What a difference two years makes. Tablet usage increased 282% between Q1 2011 and Q1 2013, with the number of consumers in the 31 GlobalWebIndex markets using mobile to get online growing by 60%.
Some key findings from GlobalWebIndex Stream Device Report—Q1 2013:
- Android had the highest Q1 2013 mobile penetration, with 543.8 million users aged 16-64 throughout GWI markets. The OS does not yet dominate the tablet market, but is projected to account for 80% of smartphone users and nearly 70% of tablet users by 2016.
- Despite iOS’ lead in key markets—including its 53% share of the US smartphone market—Apple owns just 16% of the global smartphone market. This leads us to theorize that iOS could become a secondary platform for app developers.

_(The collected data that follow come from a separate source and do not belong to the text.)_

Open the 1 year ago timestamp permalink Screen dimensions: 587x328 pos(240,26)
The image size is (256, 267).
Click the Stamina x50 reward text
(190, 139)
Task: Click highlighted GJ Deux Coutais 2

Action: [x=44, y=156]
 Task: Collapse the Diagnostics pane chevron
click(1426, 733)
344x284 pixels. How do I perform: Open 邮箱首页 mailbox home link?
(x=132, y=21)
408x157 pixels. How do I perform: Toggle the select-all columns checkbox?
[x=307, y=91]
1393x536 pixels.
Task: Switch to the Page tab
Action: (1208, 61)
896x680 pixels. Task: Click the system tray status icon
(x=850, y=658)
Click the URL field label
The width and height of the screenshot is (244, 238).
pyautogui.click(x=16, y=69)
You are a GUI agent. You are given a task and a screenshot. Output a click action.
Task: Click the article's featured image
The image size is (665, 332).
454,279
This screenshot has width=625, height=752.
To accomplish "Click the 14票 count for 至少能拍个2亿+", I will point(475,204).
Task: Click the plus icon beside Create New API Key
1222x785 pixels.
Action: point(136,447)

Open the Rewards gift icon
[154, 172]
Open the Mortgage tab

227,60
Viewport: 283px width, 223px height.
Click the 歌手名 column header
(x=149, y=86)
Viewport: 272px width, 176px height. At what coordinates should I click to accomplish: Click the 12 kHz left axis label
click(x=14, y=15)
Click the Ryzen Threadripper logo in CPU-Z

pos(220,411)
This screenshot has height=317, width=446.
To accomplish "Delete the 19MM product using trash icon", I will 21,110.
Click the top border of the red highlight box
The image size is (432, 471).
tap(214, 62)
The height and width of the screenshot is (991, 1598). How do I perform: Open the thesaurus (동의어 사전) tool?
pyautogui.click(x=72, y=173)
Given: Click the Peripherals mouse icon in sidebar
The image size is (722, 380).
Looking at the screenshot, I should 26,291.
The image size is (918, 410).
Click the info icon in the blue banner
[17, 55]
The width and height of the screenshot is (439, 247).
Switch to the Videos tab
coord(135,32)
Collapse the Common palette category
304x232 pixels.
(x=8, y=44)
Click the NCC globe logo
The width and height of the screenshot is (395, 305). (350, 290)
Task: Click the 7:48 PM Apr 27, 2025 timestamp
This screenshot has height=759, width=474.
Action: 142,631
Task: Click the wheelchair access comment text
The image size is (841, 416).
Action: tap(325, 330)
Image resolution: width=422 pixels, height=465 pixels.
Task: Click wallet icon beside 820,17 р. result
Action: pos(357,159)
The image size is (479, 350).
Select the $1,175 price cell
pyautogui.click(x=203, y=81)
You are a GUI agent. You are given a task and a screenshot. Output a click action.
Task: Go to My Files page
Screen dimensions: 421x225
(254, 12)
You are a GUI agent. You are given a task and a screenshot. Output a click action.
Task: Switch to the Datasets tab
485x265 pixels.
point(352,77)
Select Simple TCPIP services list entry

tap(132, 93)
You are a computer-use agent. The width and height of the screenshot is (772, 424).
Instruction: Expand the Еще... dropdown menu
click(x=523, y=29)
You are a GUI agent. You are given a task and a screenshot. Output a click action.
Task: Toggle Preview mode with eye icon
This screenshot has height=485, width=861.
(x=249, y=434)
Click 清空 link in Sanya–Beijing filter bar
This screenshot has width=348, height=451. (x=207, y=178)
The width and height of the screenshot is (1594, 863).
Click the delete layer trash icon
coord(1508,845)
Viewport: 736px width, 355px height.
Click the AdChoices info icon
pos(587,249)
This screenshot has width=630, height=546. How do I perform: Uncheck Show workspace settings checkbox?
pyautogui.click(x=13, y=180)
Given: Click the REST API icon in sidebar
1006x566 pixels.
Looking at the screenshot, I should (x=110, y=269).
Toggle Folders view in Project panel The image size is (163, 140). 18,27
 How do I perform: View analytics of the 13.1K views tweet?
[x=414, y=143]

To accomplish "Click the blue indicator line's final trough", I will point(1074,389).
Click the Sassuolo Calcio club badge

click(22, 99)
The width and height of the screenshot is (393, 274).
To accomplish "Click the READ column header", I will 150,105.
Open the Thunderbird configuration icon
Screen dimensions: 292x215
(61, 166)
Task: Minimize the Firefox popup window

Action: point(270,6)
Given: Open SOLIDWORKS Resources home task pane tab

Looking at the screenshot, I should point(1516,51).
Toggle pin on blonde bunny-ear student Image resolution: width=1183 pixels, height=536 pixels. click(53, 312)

- The tablet market is distinct from the smartphone market. Smartphone owners tend to be younger and slightly more male, but not fixated on income. In contrast, tablet users tend to be more middle-aged and male, but also wealthier than average.
- Gaming remains the most popular app category, with Google Maps and Facebook among the most used types of apps globally.
- Neither BlackBerry nor Windows 8 has achieved major platform dominance; despite its prominent product launch, Windows 8 accounted for just 9.8 million tablet users in Q1 2013.
The Android OS is now the world’s most popular. Across surveyed users aged 16-64 in GWI’s 31 markets—87% of the global Internet population—543.8 million are registered Android users. This stands in stark contrast to the 144 million registered iOS users in the same demographic.
As of Q1 2013, a third platform has failed to dominate. Despite the Symbian legacy holding 73 million users across our 31 markets, that share is expected to fall significantly as these devices are replaced by newer phones.
But with 56 million BlackBerry and 48 million Windows Phone users, respectively, in Q1 2013—and 76 million smartphone users who don’t know what OS runs on their phone—we found lack of excitement surrounding BlackBerry and Windows running parallel to a low level of sophistication regarding smartphone usage.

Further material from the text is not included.